Clyde and colleagues randomized 46 stable hTHY patients to T4 alone vs T4 + T3. T3 was provided in a dose of 7.5 mg b.i.d. to replace 50 mg of T4 (ie, if a patient had been previously well controlled on 150 mg/d T4, they were switched to 100 mg T4 + 7.5 mg T3 b.i.d).

Both regimens provided appropriate suppression of TSH and adequate levels of T4 and T3, indicative of accurate therapeutic replacement. As might be anticipated, T3 supplementation resulted in higher serum T3, accompanied by compensatory reduced T4, although neither measurement exceeded boundaries of normal. No discernible benefit for symptoms, cognitive performance, or mood was demonstrated for dual treatment. The accompanying editorial reflects upon 2 additional recently published trials with similar results. Though the idea of combination thyroid replacement is appealing for patients who report hypothyroid symptoms despite laboratory documentation of adequate replacement, these recent data questions the viability of such an approach, which also entails greater complexity and expense.

Clyde PW, et al. JAMA 2003;290: 2952-2958


Specific Site Involvement in Fixed Drug Eruption

Fixed drug eruption (FDE) is the recurrent presentation of cutaneous drug allergy manifest at the same local site. In the United States, the glans penis is one of the most common sites of FDE, often precipitated by tetracycline or trimethoprim-sulfamethoxazole (TMP-SMX).
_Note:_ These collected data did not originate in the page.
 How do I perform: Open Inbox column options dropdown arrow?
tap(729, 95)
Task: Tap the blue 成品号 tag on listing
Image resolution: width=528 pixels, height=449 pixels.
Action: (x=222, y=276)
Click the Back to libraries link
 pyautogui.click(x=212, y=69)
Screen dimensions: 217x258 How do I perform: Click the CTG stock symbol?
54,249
This study provides details on 105 FDE patients seen in the Istanbul Medical Faculty Department of Dermatology Clinic 1996-2000. To confirm the FDE diagnosis and precipitating agent, oral provocation testing was performed.

TMP-SMX and naproxen were the most common causes of FDE (63.8% and 23.8%, respectively). Less common causes were oxicams such as piroxicam [Feldene] (4.8%), acetaminophen (0.95%), and dimenhydrinate (0.95%).
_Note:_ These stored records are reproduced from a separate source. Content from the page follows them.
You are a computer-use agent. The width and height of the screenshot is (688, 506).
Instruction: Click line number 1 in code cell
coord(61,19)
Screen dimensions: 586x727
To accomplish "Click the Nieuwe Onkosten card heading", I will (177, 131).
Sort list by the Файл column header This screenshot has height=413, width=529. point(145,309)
The most commonly involved sites for FDE were the genital mucosa (50.5%), trunk (38.1%), lips (37.1%), and hands (32.4%). Drug-specific differences were noted, in that TMP-SMX most often produced genital FDE, whereas NSAIDs most commonly affected the lips. Site-specific associations between drugs and FDE may help clinicians confirm diagnostic hypotheses.

Ozkaya-Bayazit E. J Am Acad Derm. 2003;49:1003-1007.


Anticoagulation Therapy for Stroke Prevention in Patients with Atrial Fibrillation

There is little challenge to the credibility of anticoagulation for stroke prevention in atrial fibrillation (SPAF) as demonstrated in numerous large clinical trials. Nonetheless, clinicians may not apply the same sanguine approbation when considering the options in "real life" settings, perhaps wondering whether clinical trial results reflect a more pristine patient population and whether the risk benefit-ratio will be similar in their particular local setting.

The cohort study reported by Go and colleagues assessed nonvalvular atrial fibrillation patients (n = 11,526) from an integrated health care system in Northern California, which might more accurately represent nonacademic practice milieu. The effect of warfarin treatment was very salutary (compared to no antithrombotic therapy), providing a 64% reduction in odds of thromboembolism. Similarly, warfarin treatment was associated with reduced all-cause mortality (31%). Although the risk of intracranial hemorrhage in persons on warfarin was increased (hazard ratio = 1.97), the absolute number of events was very small (0.46 per 100 person-years) and far out-weighed by the other beneficial effects, including stroke reductions of 61%.

Clinicians should be heartened that application of literature-proven interventions may yield similar positive effect in traditional ambulatory settings.

Go AS, et al JAMA. 2003;290: 2685-2692.